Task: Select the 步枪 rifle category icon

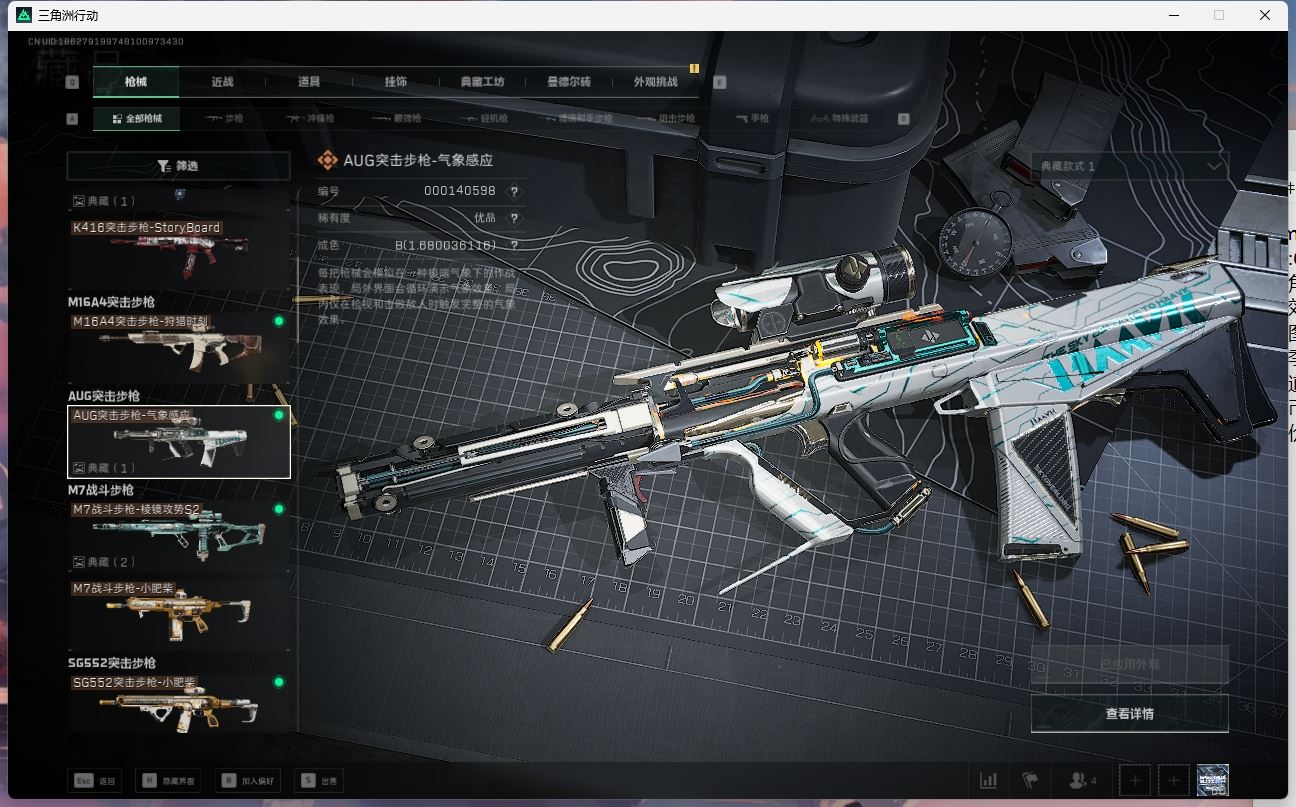Action: coord(224,119)
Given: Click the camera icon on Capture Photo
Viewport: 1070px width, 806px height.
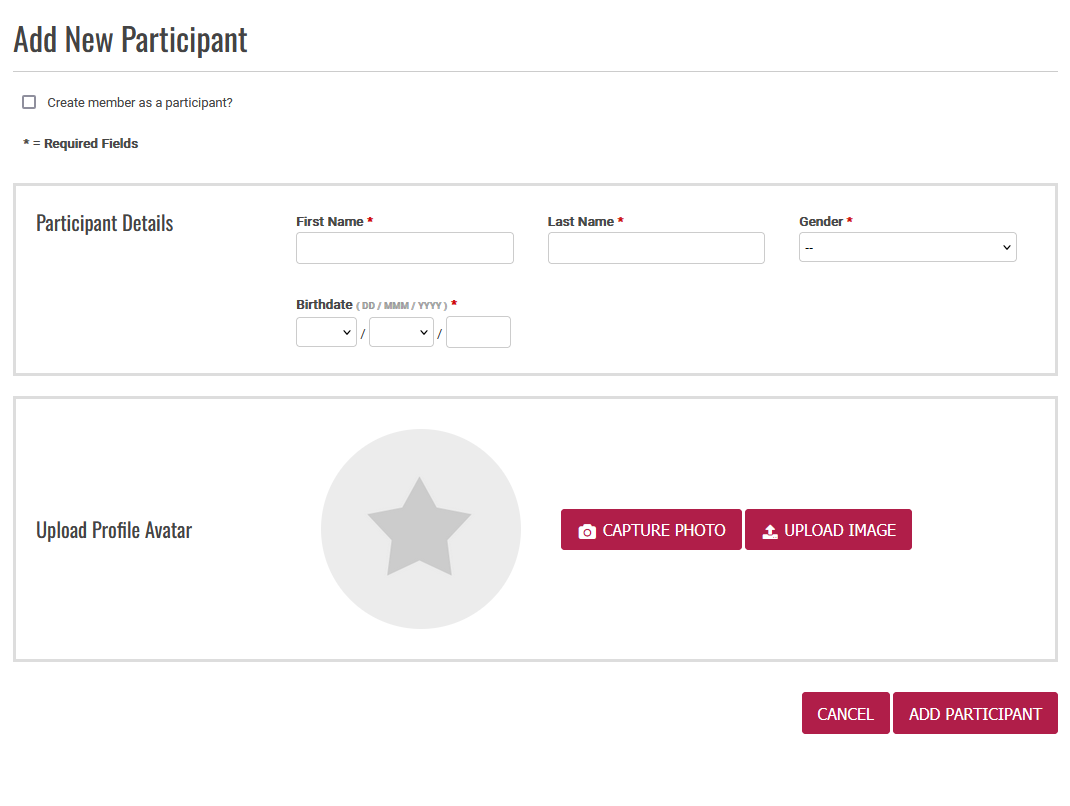Looking at the screenshot, I should point(588,530).
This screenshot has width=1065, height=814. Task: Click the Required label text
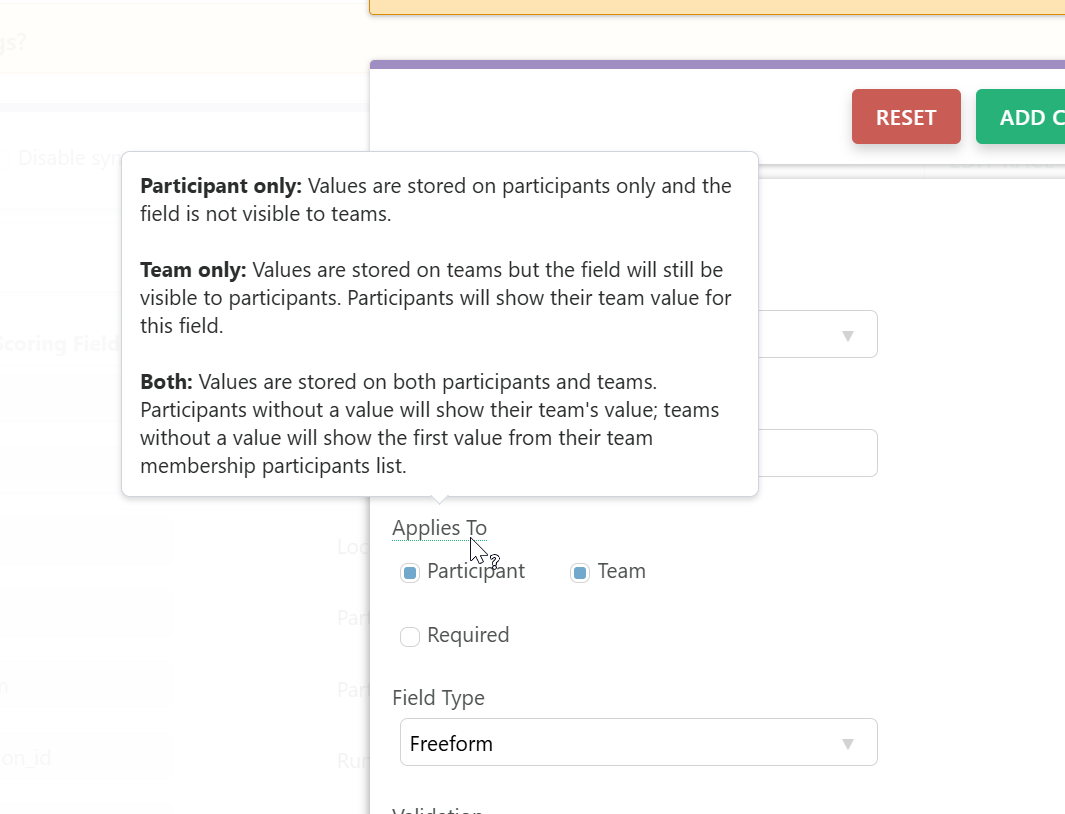click(468, 635)
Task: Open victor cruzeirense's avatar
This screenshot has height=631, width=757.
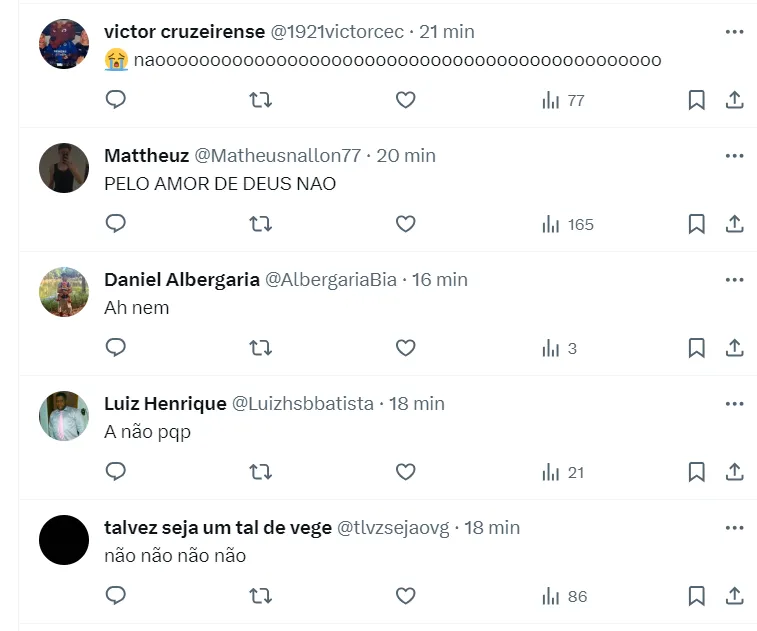Action: coord(64,44)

┄┄┄┄┄┄┄┄┄┄

WHAT TO PRODUCE:
Skipping all images, output the listing exactly.

WRITTEN RESPONSE:
Task: Select the 步枪 rifle category icon

Action: coord(224,119)
Given: Click the camera icon on Capture Photo
Viewport: 1070px width, 806px height.
Looking at the screenshot, I should point(588,530).
This screenshot has width=1065, height=814. Task: Click the Required label text
click(468, 635)
Task: Open victor cruzeirense's avatar
This screenshot has height=631, width=757.
Action: coord(64,44)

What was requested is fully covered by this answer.